Extracted information:

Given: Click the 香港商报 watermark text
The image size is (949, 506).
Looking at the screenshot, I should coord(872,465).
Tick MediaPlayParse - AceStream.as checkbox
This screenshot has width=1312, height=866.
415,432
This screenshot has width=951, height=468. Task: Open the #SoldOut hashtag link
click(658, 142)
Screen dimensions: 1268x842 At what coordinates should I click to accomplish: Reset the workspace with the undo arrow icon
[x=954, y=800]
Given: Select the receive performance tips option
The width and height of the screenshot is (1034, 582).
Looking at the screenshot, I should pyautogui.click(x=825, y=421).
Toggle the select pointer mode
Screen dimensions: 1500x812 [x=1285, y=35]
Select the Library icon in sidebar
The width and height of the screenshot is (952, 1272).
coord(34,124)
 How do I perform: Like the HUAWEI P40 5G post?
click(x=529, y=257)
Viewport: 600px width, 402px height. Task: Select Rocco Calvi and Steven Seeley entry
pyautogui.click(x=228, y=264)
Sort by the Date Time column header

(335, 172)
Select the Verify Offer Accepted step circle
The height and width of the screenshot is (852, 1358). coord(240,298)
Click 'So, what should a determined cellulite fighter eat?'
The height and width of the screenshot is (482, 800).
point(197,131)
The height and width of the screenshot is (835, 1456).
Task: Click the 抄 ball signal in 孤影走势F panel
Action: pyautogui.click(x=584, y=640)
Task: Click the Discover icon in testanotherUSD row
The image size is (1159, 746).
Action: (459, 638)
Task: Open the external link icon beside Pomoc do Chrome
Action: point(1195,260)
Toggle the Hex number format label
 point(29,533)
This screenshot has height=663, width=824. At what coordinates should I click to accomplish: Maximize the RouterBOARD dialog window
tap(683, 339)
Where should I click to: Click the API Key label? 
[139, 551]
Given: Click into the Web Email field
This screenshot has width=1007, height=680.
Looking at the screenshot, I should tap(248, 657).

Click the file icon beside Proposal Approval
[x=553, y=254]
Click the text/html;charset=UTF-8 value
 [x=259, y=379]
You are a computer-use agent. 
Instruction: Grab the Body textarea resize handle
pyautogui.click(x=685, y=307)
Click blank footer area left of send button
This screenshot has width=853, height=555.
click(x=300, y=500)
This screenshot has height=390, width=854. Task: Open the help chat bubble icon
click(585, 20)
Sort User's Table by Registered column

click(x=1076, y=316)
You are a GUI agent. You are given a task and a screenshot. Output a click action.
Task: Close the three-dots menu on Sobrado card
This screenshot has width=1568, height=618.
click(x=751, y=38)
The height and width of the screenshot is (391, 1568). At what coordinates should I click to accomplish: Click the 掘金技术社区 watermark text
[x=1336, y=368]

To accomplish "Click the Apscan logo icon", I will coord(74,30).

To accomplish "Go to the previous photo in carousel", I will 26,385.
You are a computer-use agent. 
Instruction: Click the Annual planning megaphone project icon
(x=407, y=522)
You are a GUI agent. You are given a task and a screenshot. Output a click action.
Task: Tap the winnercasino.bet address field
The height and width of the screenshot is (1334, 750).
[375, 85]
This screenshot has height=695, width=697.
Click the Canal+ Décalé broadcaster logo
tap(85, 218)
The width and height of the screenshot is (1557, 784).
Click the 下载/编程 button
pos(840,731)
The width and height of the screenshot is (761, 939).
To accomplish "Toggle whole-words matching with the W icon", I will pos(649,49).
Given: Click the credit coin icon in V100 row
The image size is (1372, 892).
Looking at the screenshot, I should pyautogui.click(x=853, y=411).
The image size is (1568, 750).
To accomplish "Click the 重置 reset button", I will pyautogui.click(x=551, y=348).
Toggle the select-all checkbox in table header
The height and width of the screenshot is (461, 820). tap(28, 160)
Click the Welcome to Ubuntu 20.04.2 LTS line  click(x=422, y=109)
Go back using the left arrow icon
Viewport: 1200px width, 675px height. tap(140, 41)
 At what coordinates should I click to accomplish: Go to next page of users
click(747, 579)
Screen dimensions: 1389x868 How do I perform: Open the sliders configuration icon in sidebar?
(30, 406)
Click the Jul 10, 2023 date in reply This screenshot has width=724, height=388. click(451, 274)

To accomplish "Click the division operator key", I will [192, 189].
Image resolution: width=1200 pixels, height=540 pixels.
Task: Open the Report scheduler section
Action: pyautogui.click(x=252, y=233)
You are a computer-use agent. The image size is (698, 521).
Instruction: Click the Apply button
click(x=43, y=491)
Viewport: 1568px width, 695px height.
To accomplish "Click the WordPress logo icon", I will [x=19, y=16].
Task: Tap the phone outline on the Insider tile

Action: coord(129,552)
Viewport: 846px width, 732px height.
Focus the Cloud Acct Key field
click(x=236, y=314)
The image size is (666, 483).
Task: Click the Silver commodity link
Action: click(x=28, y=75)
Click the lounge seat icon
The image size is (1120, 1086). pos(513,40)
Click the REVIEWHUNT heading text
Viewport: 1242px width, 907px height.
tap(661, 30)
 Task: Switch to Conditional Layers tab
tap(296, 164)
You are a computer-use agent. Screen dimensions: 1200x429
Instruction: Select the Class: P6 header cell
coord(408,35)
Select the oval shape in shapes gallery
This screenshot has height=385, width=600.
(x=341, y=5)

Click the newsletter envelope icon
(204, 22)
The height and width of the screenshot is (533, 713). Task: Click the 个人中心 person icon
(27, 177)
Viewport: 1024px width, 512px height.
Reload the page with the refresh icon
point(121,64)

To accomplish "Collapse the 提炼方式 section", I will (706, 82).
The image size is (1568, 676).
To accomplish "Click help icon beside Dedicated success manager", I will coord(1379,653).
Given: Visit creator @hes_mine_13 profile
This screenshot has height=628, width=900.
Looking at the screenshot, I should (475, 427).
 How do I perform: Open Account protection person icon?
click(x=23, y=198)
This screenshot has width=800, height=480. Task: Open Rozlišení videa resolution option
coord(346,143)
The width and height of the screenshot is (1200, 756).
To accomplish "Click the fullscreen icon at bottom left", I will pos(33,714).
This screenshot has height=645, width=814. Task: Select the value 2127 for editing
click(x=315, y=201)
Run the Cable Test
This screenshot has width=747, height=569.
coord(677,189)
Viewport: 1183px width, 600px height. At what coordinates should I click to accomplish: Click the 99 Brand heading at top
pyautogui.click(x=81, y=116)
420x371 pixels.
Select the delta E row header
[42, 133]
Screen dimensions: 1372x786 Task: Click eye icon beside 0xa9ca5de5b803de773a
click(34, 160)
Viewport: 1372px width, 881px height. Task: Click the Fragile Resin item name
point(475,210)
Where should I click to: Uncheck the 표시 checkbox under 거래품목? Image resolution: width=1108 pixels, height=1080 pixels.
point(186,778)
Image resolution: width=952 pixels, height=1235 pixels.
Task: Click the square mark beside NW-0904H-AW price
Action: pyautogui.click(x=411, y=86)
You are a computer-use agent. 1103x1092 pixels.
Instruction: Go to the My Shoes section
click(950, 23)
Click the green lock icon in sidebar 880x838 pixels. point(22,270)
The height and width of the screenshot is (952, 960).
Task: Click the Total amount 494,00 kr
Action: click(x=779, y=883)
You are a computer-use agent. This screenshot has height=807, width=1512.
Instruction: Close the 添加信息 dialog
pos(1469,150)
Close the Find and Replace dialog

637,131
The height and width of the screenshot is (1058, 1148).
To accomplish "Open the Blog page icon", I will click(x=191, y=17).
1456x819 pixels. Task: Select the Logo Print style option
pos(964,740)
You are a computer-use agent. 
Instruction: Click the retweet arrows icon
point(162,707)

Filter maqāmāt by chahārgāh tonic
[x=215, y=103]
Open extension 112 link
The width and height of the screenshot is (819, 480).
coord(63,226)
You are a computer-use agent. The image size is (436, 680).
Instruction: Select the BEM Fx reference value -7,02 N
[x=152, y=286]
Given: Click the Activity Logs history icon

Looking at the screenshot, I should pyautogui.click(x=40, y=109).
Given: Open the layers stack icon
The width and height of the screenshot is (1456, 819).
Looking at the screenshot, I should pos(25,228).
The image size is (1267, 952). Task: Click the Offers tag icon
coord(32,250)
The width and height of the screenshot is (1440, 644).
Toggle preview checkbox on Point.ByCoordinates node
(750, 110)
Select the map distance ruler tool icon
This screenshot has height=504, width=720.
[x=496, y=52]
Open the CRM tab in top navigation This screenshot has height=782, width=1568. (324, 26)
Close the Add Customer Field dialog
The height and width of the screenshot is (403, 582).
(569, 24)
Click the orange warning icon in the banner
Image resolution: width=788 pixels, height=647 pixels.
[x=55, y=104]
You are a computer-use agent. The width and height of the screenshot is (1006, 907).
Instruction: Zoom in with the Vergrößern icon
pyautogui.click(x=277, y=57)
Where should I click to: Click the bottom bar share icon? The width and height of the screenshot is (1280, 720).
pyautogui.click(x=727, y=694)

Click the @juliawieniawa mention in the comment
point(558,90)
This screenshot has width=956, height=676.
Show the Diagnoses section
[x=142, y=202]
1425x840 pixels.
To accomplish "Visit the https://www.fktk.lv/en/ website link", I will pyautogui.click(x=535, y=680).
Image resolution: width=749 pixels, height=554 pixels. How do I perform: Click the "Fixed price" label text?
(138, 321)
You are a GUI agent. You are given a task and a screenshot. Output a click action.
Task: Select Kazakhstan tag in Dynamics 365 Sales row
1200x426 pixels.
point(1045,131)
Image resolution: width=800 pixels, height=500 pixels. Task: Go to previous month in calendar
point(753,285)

What you should do: Please count the lines above containing "computer"; number only.

Solution to this exercise: 9